:: TEXTO DO DOCUMENTO ::

Algo tem de mudar

Publicado a

1- É sabido que historicamente as federações desportivas recebem financiamento do Estado para as suas actividades por via de contratos programa que celebram anualmente com o Instituto Português do Desporto e Juventude (IPDJ). A este veio juntar-se um novo canal de financiamento resultante de legislação aprovada no final do governo de Passos Coelho, com a legalização das chamadas apostas desportivas online e Placard.

Em termos de financiamento público das federações desportivas, são estes os meios que o Estado disponibiliza e, quando assim acontece, deve pressupor-se que o faz em condições de justiça e equilíbrio, promovendo princípios de solidariedade. Ora, não é isto que acontece!

A verdade é que a distribuição pelo IPDJ de pouco mais de 30 milhões de € em 2024 obedeceu a critérios definidos e conhecidos que garantem o apoio à universalidade do movimento desportivo, ou seja, às mais de 60 federações de todas as modalidades. A distribuição das receitas dos jogos online, por exemplo, não obedece aos mesmos critérios mas apenas às orientações adoptadas nas leis de 2015 e, em consequência, os 62 milhões da sua receita em 2024 foram parar na sua quase totalidade aos cofres de 3 ou 4 federações (mais de 95% do total das receitas).

:::
:: DADOS FORNECIDOS ::

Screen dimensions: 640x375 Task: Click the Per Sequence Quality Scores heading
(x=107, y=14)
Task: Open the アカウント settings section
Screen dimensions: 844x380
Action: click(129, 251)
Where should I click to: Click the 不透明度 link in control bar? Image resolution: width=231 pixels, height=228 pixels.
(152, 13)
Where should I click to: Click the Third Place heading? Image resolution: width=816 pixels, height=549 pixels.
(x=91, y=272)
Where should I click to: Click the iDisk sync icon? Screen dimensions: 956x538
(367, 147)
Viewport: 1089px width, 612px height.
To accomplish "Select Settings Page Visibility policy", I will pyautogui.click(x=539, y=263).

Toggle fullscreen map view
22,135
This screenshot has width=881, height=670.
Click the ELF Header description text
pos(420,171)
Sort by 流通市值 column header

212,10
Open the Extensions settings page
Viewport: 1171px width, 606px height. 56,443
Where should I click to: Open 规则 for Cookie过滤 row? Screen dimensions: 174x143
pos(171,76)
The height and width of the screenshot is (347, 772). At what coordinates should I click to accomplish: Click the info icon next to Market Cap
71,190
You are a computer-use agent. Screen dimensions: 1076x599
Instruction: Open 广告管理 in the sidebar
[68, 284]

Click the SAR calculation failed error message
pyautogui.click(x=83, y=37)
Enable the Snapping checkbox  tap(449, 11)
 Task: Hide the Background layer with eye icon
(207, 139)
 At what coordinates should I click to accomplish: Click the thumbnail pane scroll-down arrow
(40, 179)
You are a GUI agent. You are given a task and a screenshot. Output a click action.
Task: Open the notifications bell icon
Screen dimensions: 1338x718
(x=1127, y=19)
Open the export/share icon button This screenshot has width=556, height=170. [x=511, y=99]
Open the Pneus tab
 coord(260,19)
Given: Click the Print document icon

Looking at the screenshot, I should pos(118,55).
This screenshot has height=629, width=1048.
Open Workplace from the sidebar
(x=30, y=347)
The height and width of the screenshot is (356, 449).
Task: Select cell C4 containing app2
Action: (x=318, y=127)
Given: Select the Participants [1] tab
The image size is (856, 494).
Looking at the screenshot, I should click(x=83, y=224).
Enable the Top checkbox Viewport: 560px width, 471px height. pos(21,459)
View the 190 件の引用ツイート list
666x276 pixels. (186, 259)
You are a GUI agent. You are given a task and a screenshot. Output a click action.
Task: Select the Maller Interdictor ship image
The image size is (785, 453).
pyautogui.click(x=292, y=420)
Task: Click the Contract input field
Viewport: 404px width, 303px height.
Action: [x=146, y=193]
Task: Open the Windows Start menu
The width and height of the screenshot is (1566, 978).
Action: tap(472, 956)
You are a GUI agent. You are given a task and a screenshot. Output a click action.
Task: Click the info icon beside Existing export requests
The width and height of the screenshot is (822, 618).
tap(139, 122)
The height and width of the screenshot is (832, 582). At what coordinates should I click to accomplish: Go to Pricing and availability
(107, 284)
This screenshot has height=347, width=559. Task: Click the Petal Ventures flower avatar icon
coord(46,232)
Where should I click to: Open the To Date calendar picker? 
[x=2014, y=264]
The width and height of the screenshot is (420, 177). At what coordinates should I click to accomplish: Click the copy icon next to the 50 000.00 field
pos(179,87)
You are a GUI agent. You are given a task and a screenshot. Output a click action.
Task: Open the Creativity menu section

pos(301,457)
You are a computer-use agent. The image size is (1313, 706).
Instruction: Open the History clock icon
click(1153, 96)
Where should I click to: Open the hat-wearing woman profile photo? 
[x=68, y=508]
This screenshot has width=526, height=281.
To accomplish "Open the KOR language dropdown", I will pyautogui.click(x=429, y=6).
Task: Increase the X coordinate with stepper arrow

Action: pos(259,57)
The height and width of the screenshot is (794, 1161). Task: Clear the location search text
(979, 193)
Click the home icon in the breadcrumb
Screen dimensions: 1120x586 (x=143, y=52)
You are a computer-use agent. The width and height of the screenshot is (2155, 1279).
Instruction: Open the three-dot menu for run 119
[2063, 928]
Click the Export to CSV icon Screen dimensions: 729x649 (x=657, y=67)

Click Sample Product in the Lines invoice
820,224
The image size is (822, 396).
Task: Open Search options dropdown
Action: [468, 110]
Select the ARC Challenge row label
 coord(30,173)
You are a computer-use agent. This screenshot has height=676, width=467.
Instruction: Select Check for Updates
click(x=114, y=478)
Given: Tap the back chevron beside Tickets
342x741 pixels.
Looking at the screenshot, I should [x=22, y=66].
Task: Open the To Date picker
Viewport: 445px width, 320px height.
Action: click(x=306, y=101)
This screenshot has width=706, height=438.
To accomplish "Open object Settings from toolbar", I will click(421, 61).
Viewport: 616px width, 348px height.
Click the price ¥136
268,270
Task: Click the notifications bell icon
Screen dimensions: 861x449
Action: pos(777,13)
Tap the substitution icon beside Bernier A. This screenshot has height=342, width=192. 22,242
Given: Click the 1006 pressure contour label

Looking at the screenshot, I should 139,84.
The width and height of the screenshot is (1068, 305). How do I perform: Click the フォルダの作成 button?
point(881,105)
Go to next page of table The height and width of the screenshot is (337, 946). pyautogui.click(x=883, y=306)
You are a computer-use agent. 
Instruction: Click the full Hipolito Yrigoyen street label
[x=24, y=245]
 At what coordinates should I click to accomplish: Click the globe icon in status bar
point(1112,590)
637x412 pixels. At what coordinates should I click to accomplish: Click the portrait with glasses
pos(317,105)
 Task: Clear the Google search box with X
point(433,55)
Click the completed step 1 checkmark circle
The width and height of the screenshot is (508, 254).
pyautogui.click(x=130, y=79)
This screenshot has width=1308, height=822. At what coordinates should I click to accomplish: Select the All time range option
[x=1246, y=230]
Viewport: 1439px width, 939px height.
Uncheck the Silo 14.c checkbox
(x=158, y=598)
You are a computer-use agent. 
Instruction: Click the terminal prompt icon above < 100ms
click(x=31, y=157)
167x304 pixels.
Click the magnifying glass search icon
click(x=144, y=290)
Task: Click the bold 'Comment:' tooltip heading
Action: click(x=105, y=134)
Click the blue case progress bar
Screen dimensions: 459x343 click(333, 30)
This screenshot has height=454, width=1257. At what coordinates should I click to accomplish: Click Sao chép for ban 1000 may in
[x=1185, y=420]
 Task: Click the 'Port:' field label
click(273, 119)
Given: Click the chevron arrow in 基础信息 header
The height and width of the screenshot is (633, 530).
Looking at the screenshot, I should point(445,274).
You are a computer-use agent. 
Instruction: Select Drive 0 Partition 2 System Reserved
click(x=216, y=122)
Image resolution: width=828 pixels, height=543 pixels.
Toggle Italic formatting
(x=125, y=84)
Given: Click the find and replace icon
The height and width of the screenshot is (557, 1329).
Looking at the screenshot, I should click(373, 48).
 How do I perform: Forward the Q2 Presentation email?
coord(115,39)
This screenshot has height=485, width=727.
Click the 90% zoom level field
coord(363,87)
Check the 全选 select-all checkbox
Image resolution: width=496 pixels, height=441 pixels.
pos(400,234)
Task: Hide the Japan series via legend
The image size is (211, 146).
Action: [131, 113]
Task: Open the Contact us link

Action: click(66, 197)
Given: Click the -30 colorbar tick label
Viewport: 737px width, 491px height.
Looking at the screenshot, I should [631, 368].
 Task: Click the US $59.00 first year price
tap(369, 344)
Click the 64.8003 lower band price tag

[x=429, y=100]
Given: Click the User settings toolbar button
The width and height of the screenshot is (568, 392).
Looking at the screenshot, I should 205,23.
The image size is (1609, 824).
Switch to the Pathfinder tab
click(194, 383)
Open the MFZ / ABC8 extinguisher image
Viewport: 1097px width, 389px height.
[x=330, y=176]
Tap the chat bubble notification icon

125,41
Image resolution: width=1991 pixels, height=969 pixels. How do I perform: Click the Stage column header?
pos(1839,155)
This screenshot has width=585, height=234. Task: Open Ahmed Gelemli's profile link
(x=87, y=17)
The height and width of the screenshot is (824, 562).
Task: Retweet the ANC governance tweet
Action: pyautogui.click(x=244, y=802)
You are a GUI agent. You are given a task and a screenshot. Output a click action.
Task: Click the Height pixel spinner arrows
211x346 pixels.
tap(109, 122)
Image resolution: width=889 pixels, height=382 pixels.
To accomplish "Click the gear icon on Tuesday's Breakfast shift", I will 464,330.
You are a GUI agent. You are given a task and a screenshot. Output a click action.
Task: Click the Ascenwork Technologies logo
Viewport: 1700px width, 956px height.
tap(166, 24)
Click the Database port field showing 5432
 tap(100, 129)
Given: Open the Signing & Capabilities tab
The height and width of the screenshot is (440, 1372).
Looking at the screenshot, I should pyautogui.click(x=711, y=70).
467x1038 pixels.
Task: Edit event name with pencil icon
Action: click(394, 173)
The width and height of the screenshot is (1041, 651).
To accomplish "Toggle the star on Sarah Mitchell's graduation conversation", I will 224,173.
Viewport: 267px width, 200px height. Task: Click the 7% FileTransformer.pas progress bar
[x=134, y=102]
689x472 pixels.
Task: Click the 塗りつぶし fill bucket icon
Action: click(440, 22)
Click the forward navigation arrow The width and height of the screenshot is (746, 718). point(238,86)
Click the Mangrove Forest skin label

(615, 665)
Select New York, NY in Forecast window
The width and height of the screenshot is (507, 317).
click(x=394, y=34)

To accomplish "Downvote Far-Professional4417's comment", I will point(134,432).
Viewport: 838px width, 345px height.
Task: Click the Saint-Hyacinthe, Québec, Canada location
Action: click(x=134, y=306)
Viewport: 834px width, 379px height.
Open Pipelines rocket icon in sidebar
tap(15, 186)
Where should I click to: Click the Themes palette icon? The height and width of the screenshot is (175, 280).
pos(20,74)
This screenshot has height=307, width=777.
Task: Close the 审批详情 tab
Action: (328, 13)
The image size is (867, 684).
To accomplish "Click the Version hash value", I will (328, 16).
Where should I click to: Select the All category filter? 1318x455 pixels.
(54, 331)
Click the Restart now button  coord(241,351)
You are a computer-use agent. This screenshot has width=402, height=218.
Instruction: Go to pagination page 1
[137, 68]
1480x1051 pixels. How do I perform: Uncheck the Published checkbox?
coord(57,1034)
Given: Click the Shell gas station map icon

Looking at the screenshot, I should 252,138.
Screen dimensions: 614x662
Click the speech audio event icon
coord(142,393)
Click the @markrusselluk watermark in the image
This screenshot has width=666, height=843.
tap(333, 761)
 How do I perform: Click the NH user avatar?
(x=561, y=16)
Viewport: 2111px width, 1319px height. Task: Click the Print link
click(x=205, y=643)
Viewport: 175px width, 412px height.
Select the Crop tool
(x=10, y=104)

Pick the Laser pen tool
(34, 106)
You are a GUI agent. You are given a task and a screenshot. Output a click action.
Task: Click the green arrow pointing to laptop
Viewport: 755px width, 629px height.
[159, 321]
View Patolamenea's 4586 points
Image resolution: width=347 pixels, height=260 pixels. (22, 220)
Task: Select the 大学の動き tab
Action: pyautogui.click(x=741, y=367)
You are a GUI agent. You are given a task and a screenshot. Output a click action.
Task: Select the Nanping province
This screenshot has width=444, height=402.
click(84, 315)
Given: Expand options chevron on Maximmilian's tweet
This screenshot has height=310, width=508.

:::

- INSTRUÇÃO
Transcreva do texto sobre o financiamento das federações desportivas o trecho que vai de "Algo tem de" até "online e Placard.", inclusive. Os registos não têm qualquer papel aqui.

- SOLUÇÃO
Algo tem de mudar

Publicado a

1- É sabido que historicamente as federações desportivas recebem financiamento do Estado para as suas actividades por via de contratos programa que celebram anualmente com o Instituto Português do Desporto e Juventude (IPDJ). A este veio juntar-se um novo canal de financiamento resultante de legislação aprovada no final do governo de Passos Coelho, com a legalização das chamadas apostas desportivas online e Placard.